Loonie down, greenback up on eurozone worries
Canadian dollars (loonies) are pictured in Vancouver, Sept. 22, 2011. THE CANADIAN PRESS/Jonathan Hayward
TORONTO - The Canadian dollar was lower Friday amid data showing economic growth in November dipped slightly.
The loonie was down 0.23 of a cent to 89.33 cents US as Statistics Canada reported that gross domestic product grew by 0.2 per cent, which was in line with expectations. That was down slightly from a 0.3 per cent gain in October.
Traders were in a risk-averse mood and the U.S. dollar was stronger across the board after data raised worries about the eurozone slipping into deflation.
Eurostat, the EU’s statistics office, reported that inflation in the eurozone fell to 0.7 per cent in the year to January from 0.8 per cent the previous month.
There are concerns that the eurozone could slip into a situation where prices are actually falling. Such a development can hurt an economy as consumers delay purchases and businesses postpone investment.
The deflation concerns added to emerging market worries that have buffetted markets this past week.
Countries including Turkey, South Africa, India and Russia have seen their currencies slide sharply over the past week.
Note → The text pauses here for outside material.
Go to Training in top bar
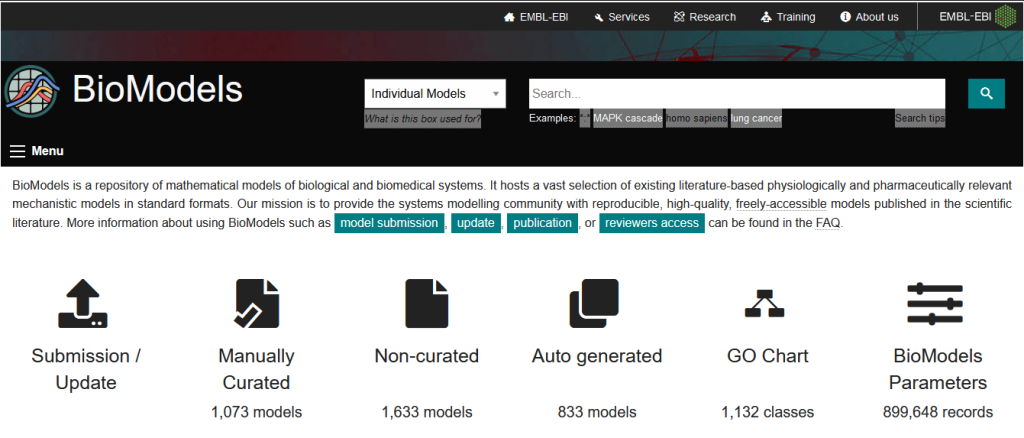The height and width of the screenshot is (438, 1024). coord(788,17)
Traders worry that growth will slow and money will flow out of their economies as the U.S. Federal Reserve tightens its monetary policy.
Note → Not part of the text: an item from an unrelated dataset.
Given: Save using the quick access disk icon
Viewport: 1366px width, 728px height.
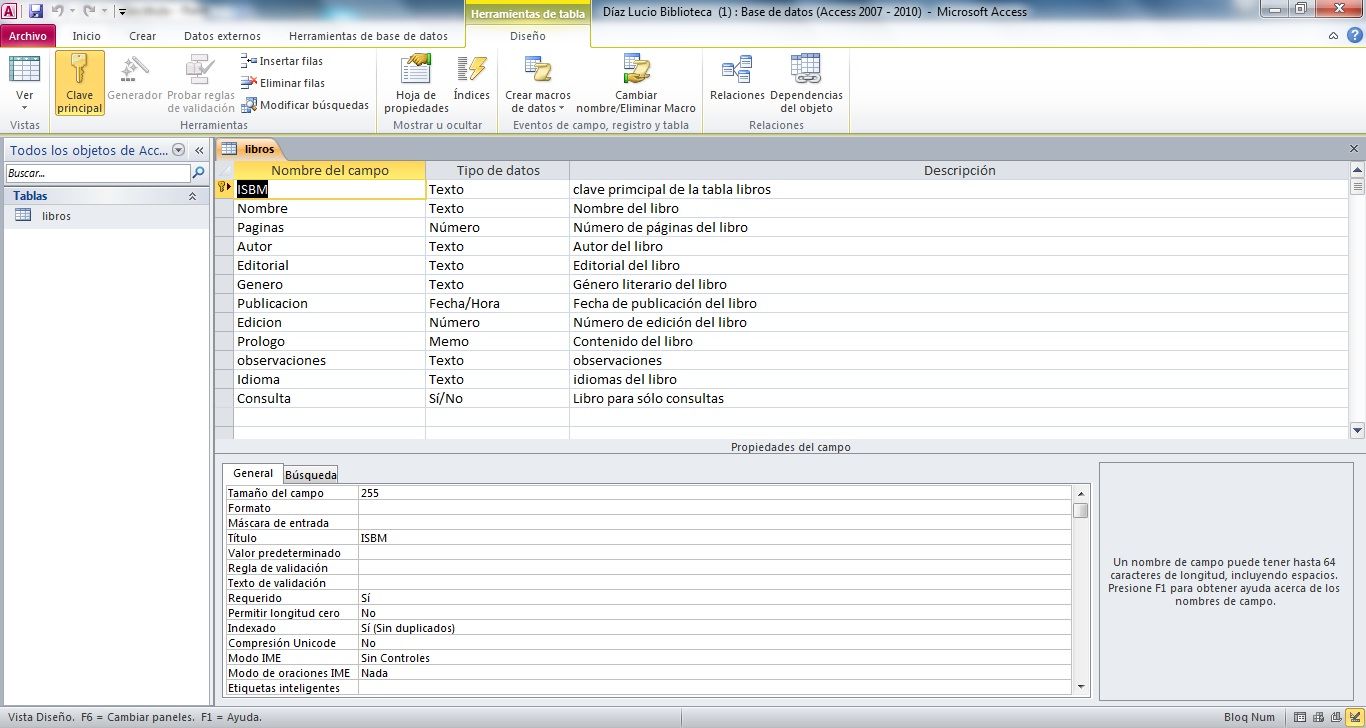Looking at the screenshot, I should pyautogui.click(x=36, y=12).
Other economic data released Friday showed that U.S. consumer spending rose 0.4 per cent in December, compared with November when spending had increased an even stronger 0.6 per cent. That was the best gain in five months.
For all of 2013, income growth was 2.8 per cent, the weakest performance since 2009.
On the commodity markets, March crude in New York fell 89 cents to Us$97.34.
March copper lost two cents to Us$3.21 a pound while traders seeking safety pushed April gold up $11.80 to US$1,248.10 an ounce.